Test split: 2019-09-03 00:00:00 to 2020-11-27 00:00:00
100% (314 of 314) |######################| Elapsed Time: 0:00:00 Time:  0:00:00

Train split: 2019-09-03 00:00:00 to 2020-11-27 00:00:00
AMD R^2=-0.015508227883924253
NVDA R^2=-0.4567200095787838
Finished training models: 0:00:00

Test split: 2020-11-30 00:00:00 to 2022-02-28 00:00:00
100% (314 of 314) |######################| Elapsed Time: 0:00:00 Time:  0:00:00

Calculating bootstrap metrics: sample_size=100, samples=10000...
Calculated bootstrap metrics: 0:00:03

Finished backtest: 0:00:04

During the backtesting process using the Walkforward Analysis algorithm, the 'slr' model is trained on a given window’s training data, and then the hold_long function runs on the same window’s test data.

The model is trained on the training data to make predictions about the next day’s returns. The hold_long function then uses these predictions to make buy or sell decisions for the current day’s trading session.

By evaluating the performance of the trading strategy on the test data for each window, we can see how well the strategy is likely to perform in real-world trading conditions. This process is repeated for each time window in the backtest, using the results to evaluate the overall performance of the trading strategy:

name value
0 trade_count 43.000000
1 initial_market_value 100000.000000
2 end_market_value 109831.000000
3 total_pnl 12645.000000
4 unrealized_pnl -2814.000000
5 total_return_pct 12.645000
6 total_profit 20566.000000
7 total_loss -7921.000000
8 total_fees 0.000000
9 max_drawdown -14177.000000
10 max_drawdown_pct -12.272121
11 win_rate 76.744186
12 loss_rate 23.255814
13 winning_trades 33.000000
14 losing_trades 10.000000
15 avg_pnl 294.069767
16 avg_return_pct 5.267674
17 avg_trade_bars 25.488372
18 avg_profit 623.212121
19 avg_profit_pct 9.237576
20 avg_winning_trade_bars 19.151515
21 avg_loss -792.100000
22 avg_loss_pct -7.833000
23 avg_losing_trade_bars 46.400000
24 largest_win 2715.000000
25 largest_win_pct 9.320000
26 largest_win_bars 2.000000
27 largest_loss -5054.000000
28 largest_loss_pct -16.140000
29 largest_loss_bars 43.000000
30 max_wins 13.000000
31 max_losses 2.000000
32 sharpe 0.023425
33 profit_factor 1.094471
34 ulcer_index 1.177116
35 upi 0.009193
36 equity_r2 0.772082
37 std_error 4191.846954
lower upper
name conf
Profit Factor 97.5% 0.259819 1.296660
95% 0.303435 1.151299
90% 0.373167 1.002514
Sharpe Ratio 97.5% -0.359565 0.050383
95% -0.332180 0.018154
90% -0.276757 -0.018004
amount percent
99.9% -13917.50 -12.190522
99% -11058.25 -9.693729
95% -8380.25 -7.480589
90% -7129.00 -6.403027

In summary, we have now completed the process of training and backtesting a linear regression model using PyBroker, with the help of Walkforward Analysis. The metrics that we have seen are based on the test data from all of the time windows in the backtest. Although our trading strategy needs to be improved, we have gained a good understanding of how to train and evaluate a model in PyBroker.

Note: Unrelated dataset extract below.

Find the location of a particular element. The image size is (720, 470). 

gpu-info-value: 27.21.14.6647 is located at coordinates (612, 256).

Please keep in mind that before conducting regression analysis, it is important to verify certain assumptions such as homoscedasticity, normality of residuals, etc. I have not provided the details for these assumptions here for the sake of brevity and recommend that you perform this exercise on your own.

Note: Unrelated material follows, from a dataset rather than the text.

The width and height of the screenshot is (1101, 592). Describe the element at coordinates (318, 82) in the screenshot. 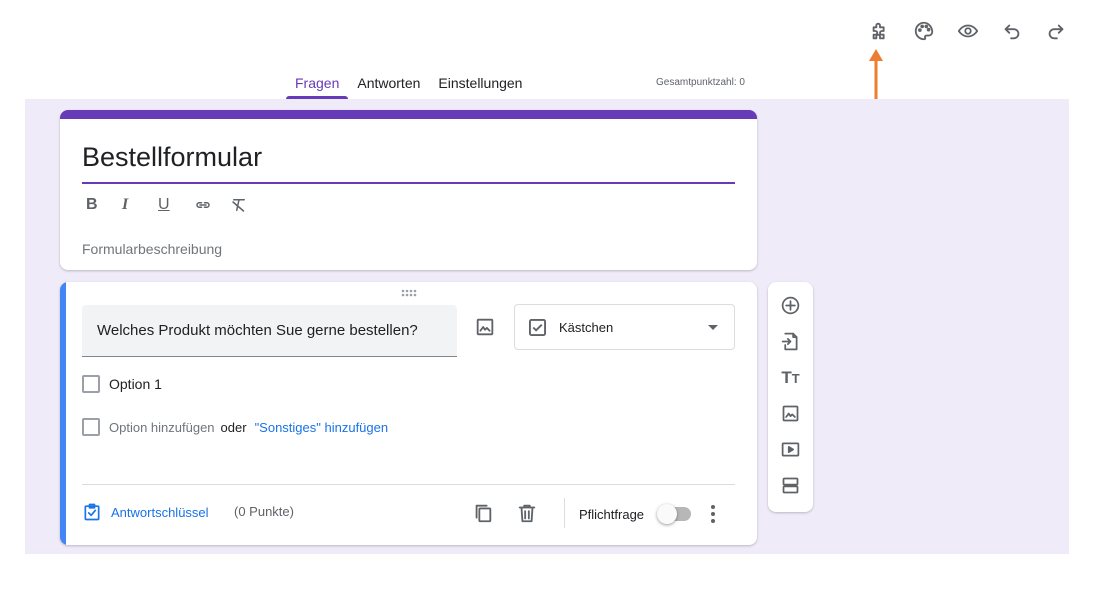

We are also not limited to just building linear regression models in PyBroker. We can train other model types such as gradient boosted machines, neural networks, or any other architecture that we choose. This flexibility allows us to explore and experiment with various models and approaches to find the best performing model for our specific trading goals.

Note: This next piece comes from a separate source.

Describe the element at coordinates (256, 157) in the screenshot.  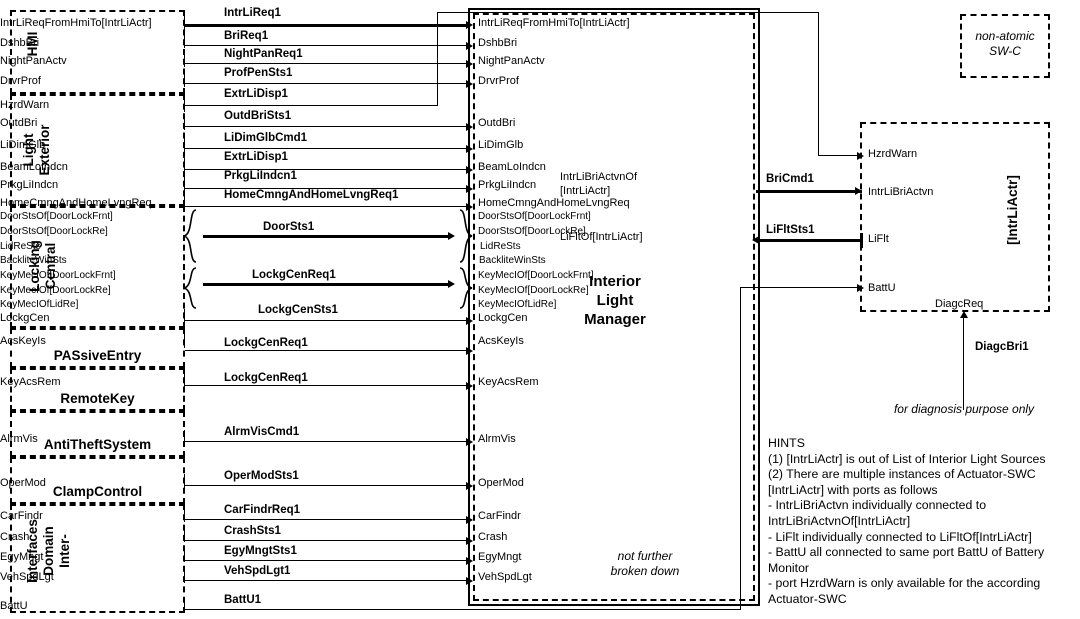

PyBroker also offers customization options, such as the ability to specify an input_data_fn for our model in case we need to customize how its input data is built. This would be required when constructing input for autoregressive models (i.e. ARMA or RNN) that use multiple past values to make predictions. Similarly, we can specify our own predict_fn to customize how predictions are made (by default, the model’s predict function is called).

With this knowledge, you can start building and testing your own models and trading strategies in PyBroker, and begin exploring the vast possibilities that this framework offers!